→ **Поставленная задача A**
Переведите, пожалуйста, на английский язык предложение из интервью о Владимире Резуне ниже: «Конечно, он одержим этой идеей своей жизни.»
→ **Поставленная задача B**
Допишите интервью о Нюрнбергском процессе и Владимире Резуне, начав сразу после его последнего предложения.

→ **Фрагмент текста**
_____

Но когда мы разговаривали с выдающимся политологом Львом Зиновьевичем Копелевым (мы его снимали в Кельне), он спросил: «Вы хотите посадить на скамью подсудимых Нюрнберга Сталина? Хотите, чтобы скамья была длиннее?» Я говорю: «Да». «А почему вы не хотите посадить на эту же скамью Трумэна — за то, что сбросили атомную бомбу на Японию? А почему вы не хотите посадить Черчилля — за то, что разбомбили все немецкие города во время этих чудовищных гражданских бомбардировок? Нюрнбергский процесс, — сказал он, — был процессом победителей, он не был объективным процессом».
— Насколько все-таки искренним, по вашему ощущению, был Владимир Резун в фильме? Думаю, что у многих зрителей сложилось ощущение, будто он играет...
— Конечно, он играет. Он безумно талантлив. Ну и что тут плохого? Искренен он или не искренен? Я уверен, что искренен. Он написал много книг, и все об одном — «Последняя республика», «День «М» и др. Я его спросил как- то: «Твоим детям, когда ты ушел, было два года и шесть лет (мальчику — два, девочке — шесть), они — англичане, не говорят по-русски. Они понимают цену твоих книг, им это интересно?» «Нет». Значит, ради чего? Ради, как ты говоришь, этих «тридцати серебреников»? (Он, кстати, небогат, совсем небогат). Конечно, он одержим этой идеей своей жизни.

_____

→ **Представленные данные**
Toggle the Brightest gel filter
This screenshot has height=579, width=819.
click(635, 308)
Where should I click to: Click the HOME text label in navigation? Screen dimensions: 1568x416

_____

→ **Письменный ответ A**
Of course, he is obsessed with this idea of his life.

→ **Письменный ответ B**
Он утверждает, что ради этого и ушел. Так это или не только так — не знаю. Но то, что он искренен, — безусловно.
— Вы уже упомянули о разном восприятии Вашего фильма в России и в Украине. А как Вы лично считаете, почему Украина реагировала иначе?
— Мне рассказывали люди, с которыми я общался, как восстанавливали советскую власть на Украине — когда Красная армия уже шла на Запад. Назначают председателя сельсовета — ночью его нет. Второго назначают — тоже убили. Тогда выстраивают всю деревню, и каждого десятого расстреливают. В Украине! И не только в Западной. Украина тоже много натерпелась от Москвы. Может быть, она менее остро реагирует на это, чем Прибалтика, но мотивы того восприятия фильма, которое имело место в Украине, мне совершенно понятны.
— А в России, насколько можно понять, негативная реакция все-таки преобладала?
— Безусловно. Но время идет. И в России появились молодые историки, которые не так табуизированы, не так политизированы. Они спокойнее относятся к версии Суворова. И кто- то мне сказал (я не проверял), что в школах в списках факультативной рекомендательной литературы о войне есть и книжки Суворова.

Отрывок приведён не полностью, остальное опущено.